Let $F$ be the field generated over the field $K$ by $u$ and $v$ of degress relatively prime $m$ and $n$, respectively, over $K$. Prove that $[F:K] = mn$
The way I did is like this: construct the diagram $K(u,v), K(u), K(v), K$. Then $[K(u):K] = m, [K(v):K] = n$. Since $u$ and $v$ have relatively prime degres, one cannot divide the other, and since they're irreducible, $[K(u,v):K(v)] = m$, so $[K(u,v):K] = [K(u,v):K(v)][K(v):K] = mn$
Am I right? I'm having trouble in the part one cannot divide the other, I don't know if that is really true
No, the relative primeness isn't really an indicator that the polynomials do not divide each other. If you have two distinct monic irreducible polynomials, they are guaranteed not to divide each other no matter what the degree is. On the other hand, if they're not irreducible, they can have coprime degrees and one can divide the other: like $x$ and $x^2$.
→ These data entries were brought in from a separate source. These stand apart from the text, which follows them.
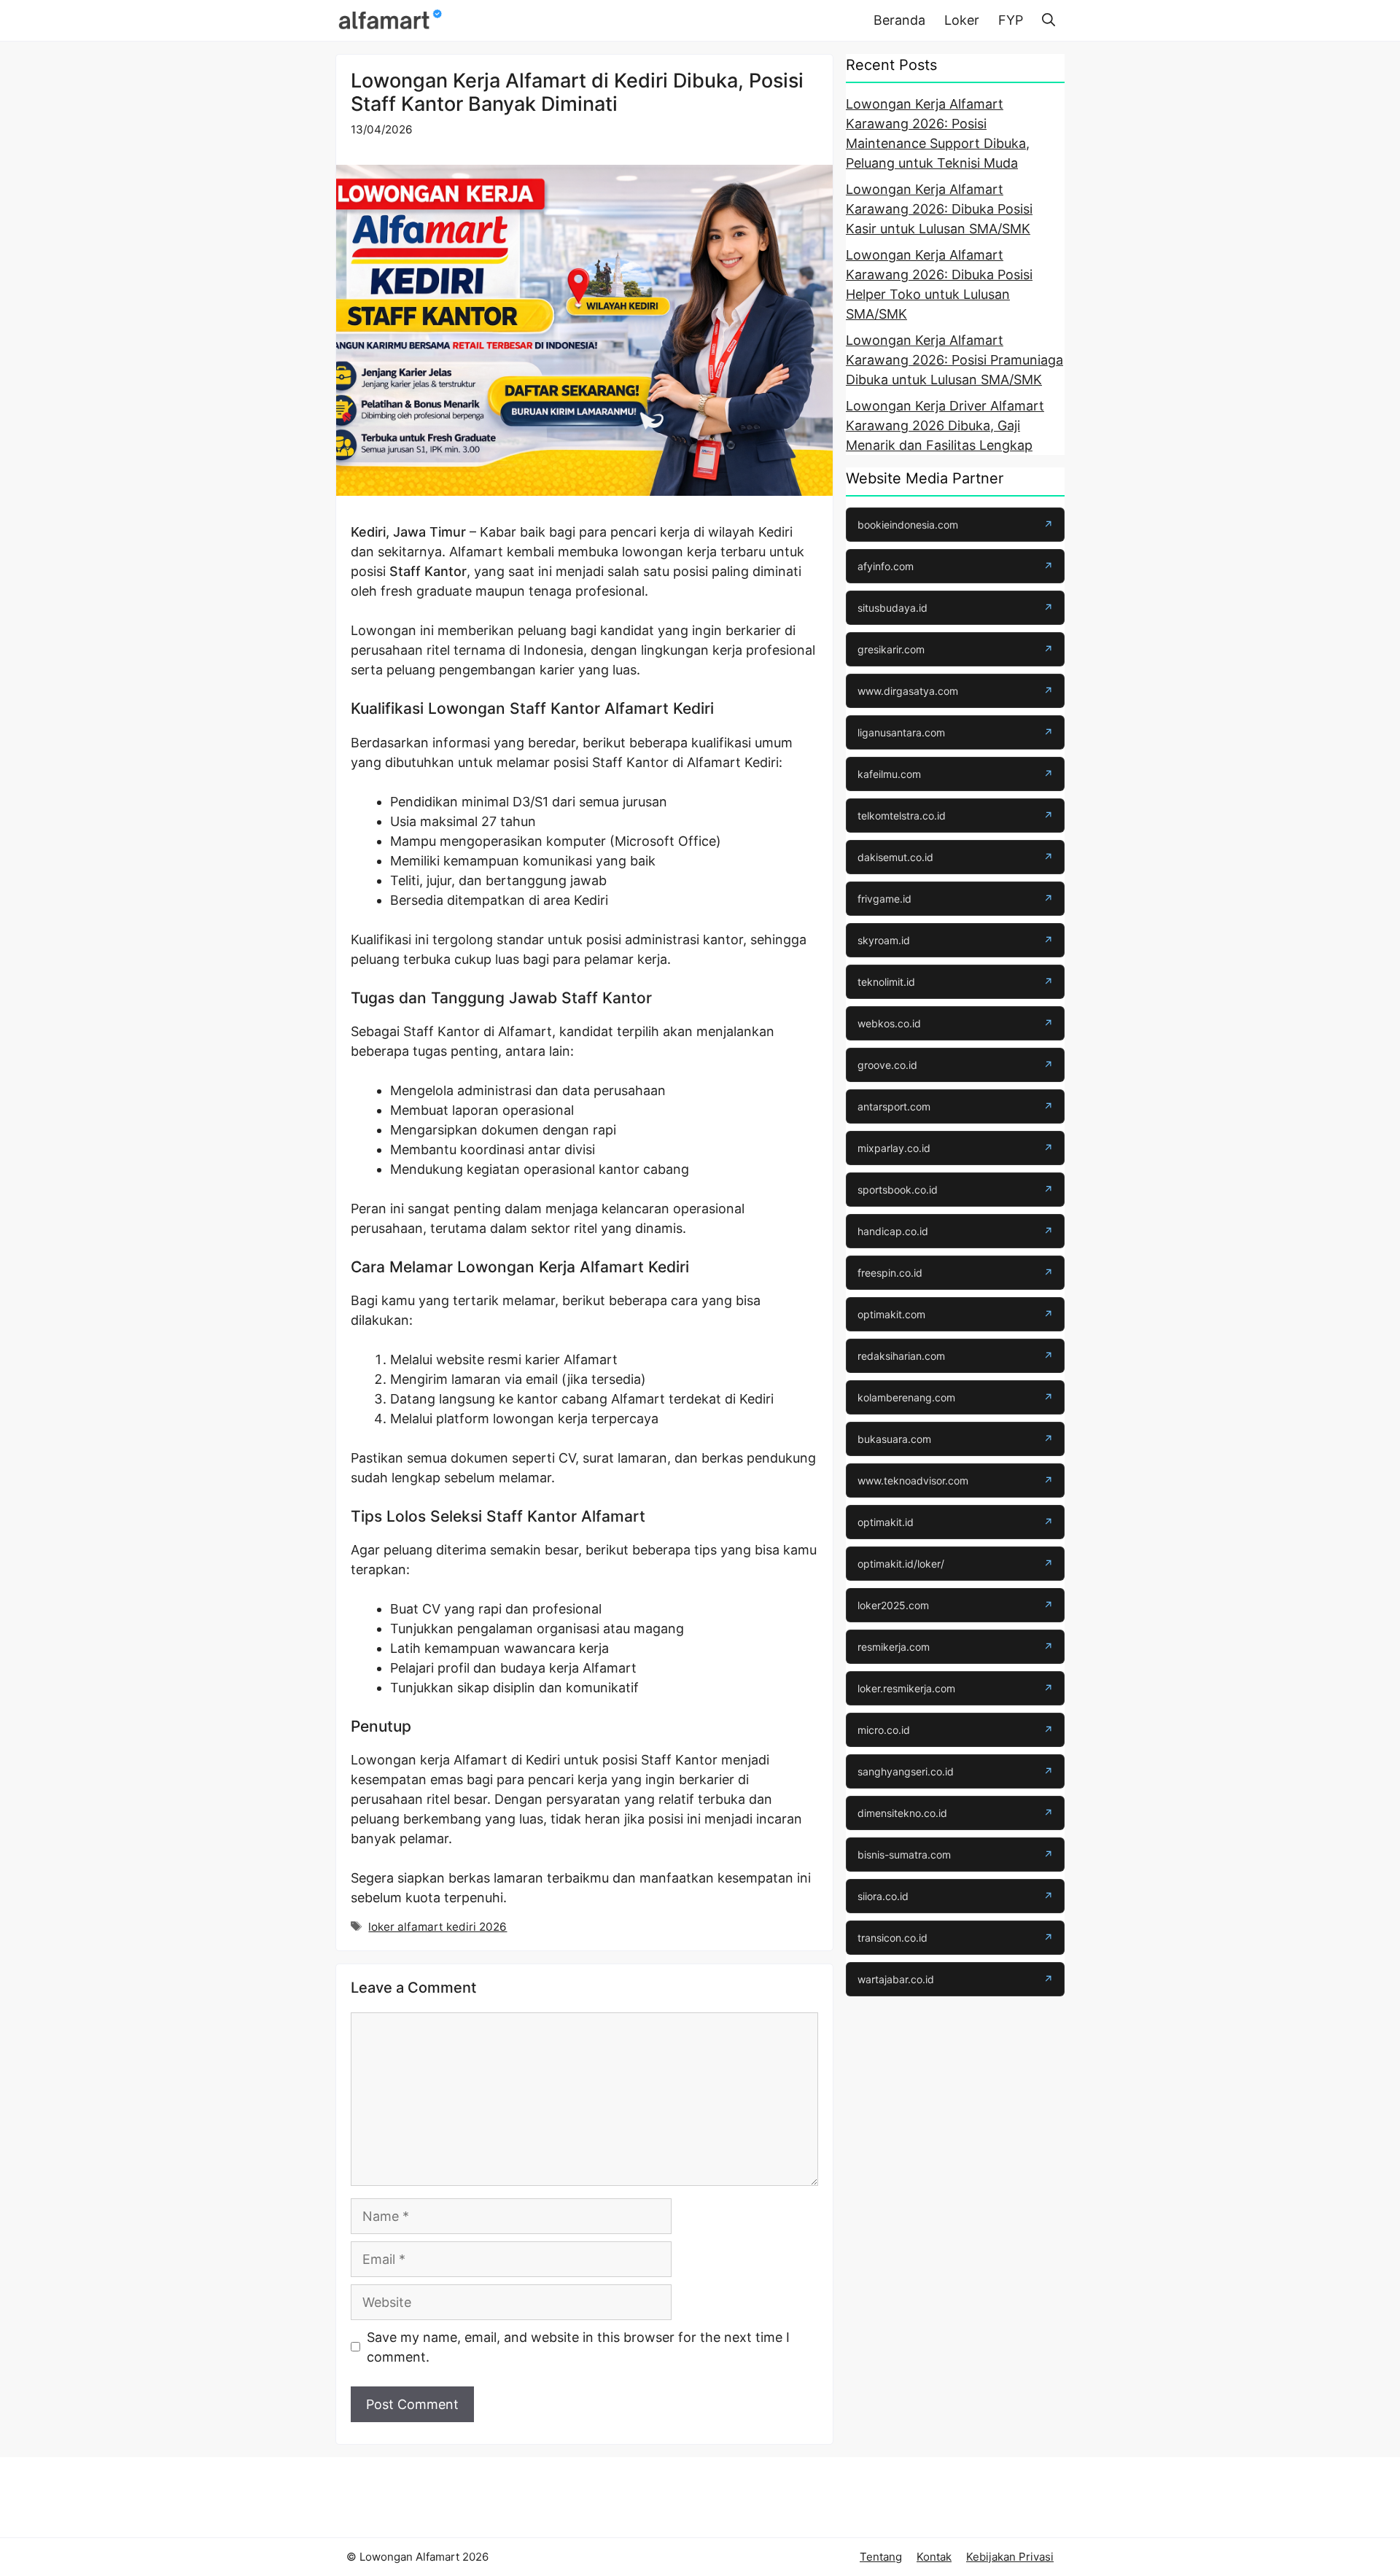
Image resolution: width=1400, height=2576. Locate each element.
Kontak (934, 2557)
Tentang (881, 2557)
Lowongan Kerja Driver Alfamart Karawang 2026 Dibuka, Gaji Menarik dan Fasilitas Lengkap (945, 425)
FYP (1010, 20)
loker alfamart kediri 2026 (437, 1927)
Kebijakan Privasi (1010, 2557)
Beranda (899, 20)
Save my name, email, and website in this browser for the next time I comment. (578, 2347)
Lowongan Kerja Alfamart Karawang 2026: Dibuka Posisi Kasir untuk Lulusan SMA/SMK (939, 209)
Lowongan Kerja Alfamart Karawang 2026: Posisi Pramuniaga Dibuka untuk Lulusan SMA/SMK (954, 359)
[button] (1048, 20)
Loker (961, 20)
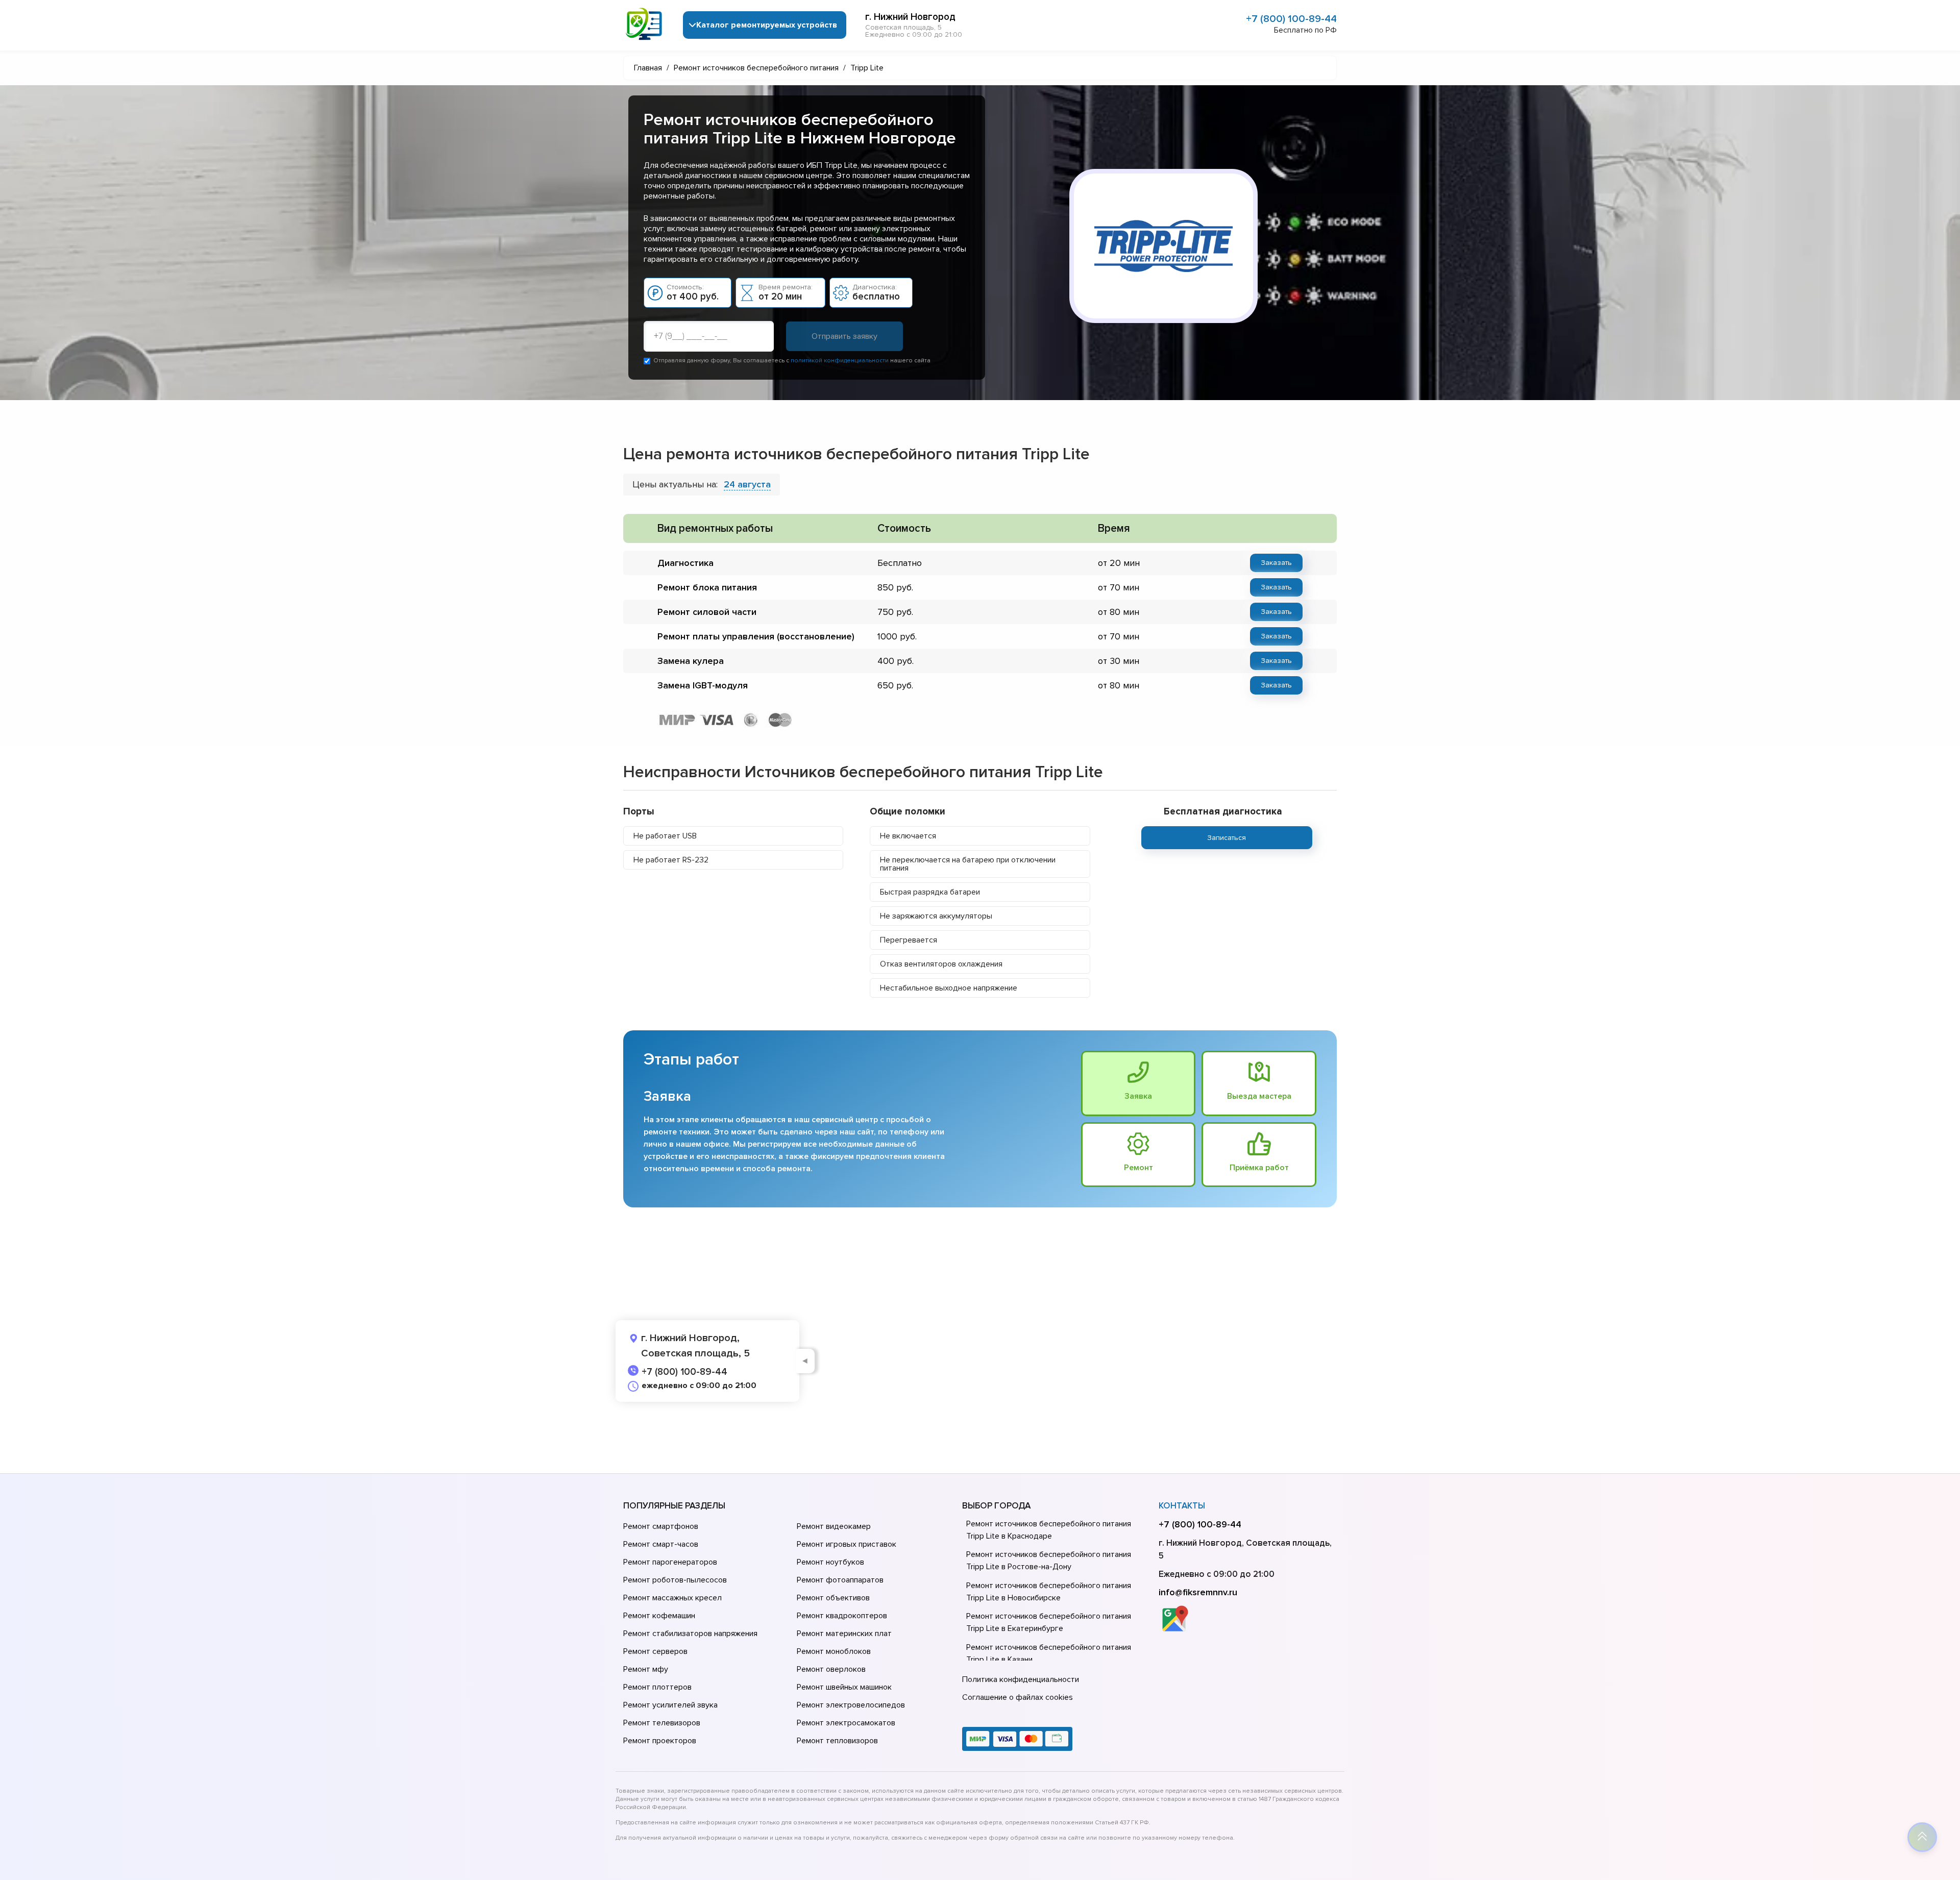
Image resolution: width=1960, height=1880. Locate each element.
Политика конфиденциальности (1020, 1679)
This is all completely decidable from the degrees of the extensions alone.
Because of the tower $K(u,v)\supseteq K(v)\supseteq K$, you know that $[K(v):K]=n$, and that $[K(u,v):K(v)]\leq m$. Then because we know how the degrees of towers of field extension are related, we can say $d=[K(u,v):K]\leq mn$.
But since $K(u)\subseteq K(u,v)$ we know $m|d$ and because $K(v)\subseteq K(u,v)$ we know $n|d$. Because $m,n$ are relatively prime, we can say $mn|d$. But the only natural number less or equal to $mn$ that is divisible by $mn$ is $mn$ itself. So $d=mn$.